- **Your goal**: Gather every line of the rows below that contains the string "width", and treat uppercase and lowercase as different.

- **Records provided**:

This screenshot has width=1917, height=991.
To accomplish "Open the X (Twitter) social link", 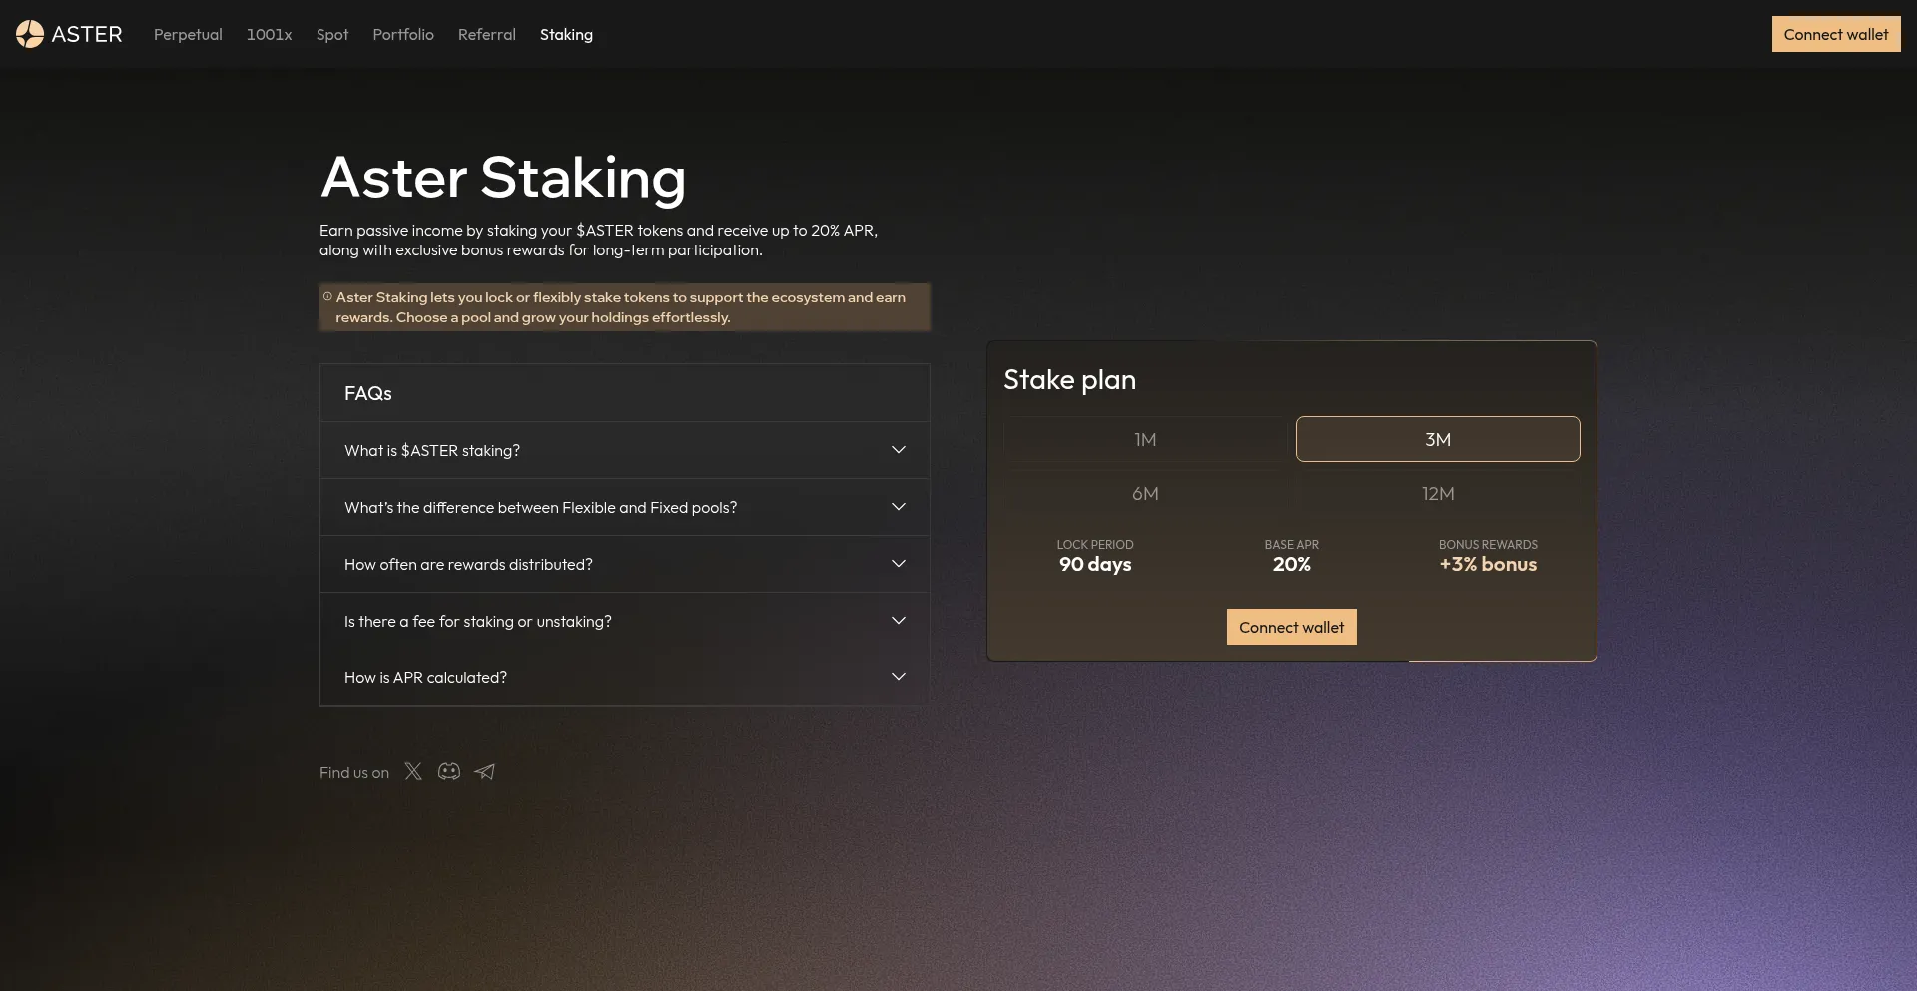I will pos(413,771).
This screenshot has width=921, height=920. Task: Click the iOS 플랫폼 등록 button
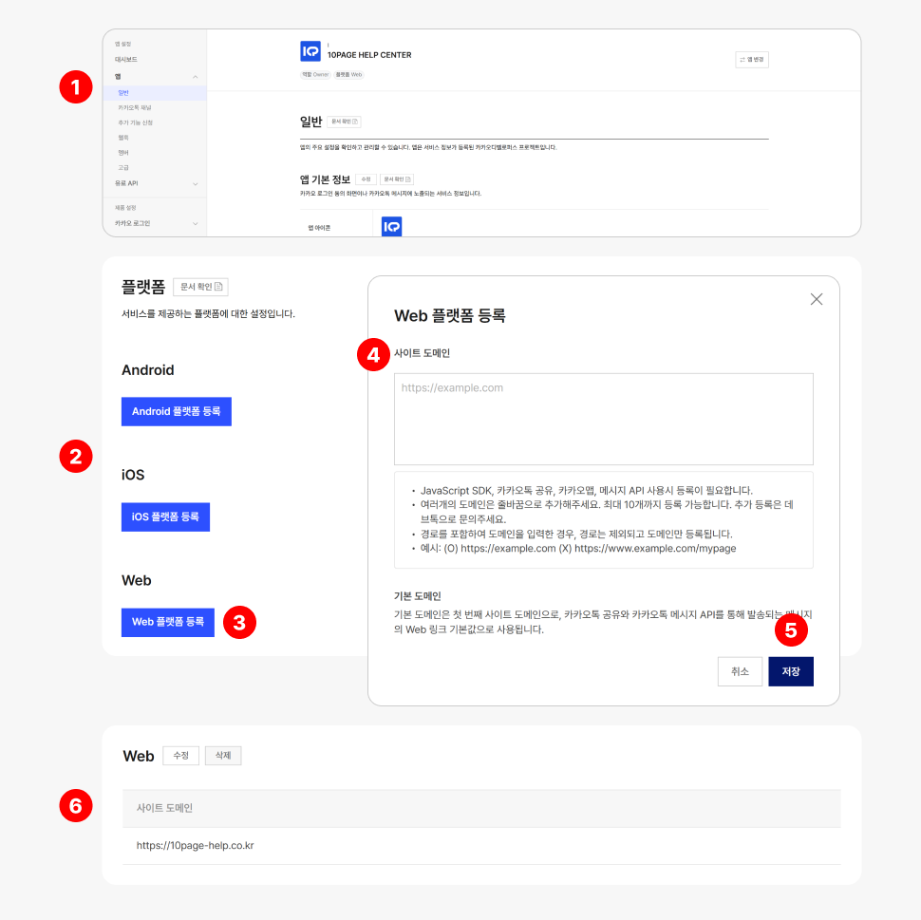(x=165, y=516)
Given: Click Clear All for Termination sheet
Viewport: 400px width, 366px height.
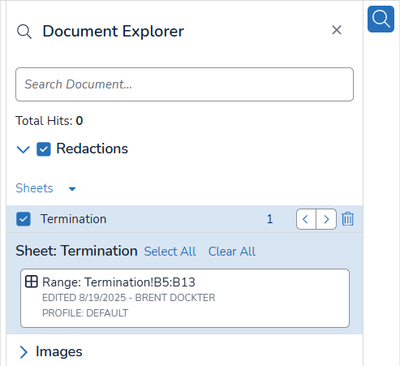Looking at the screenshot, I should coord(232,252).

- **The reply**:
This screenshot has width=1917, height=991.
This screenshot has width=921, height=920. Task: Click the iOS 플랫폼 등록 button
Viewport: 400px width, 366px height.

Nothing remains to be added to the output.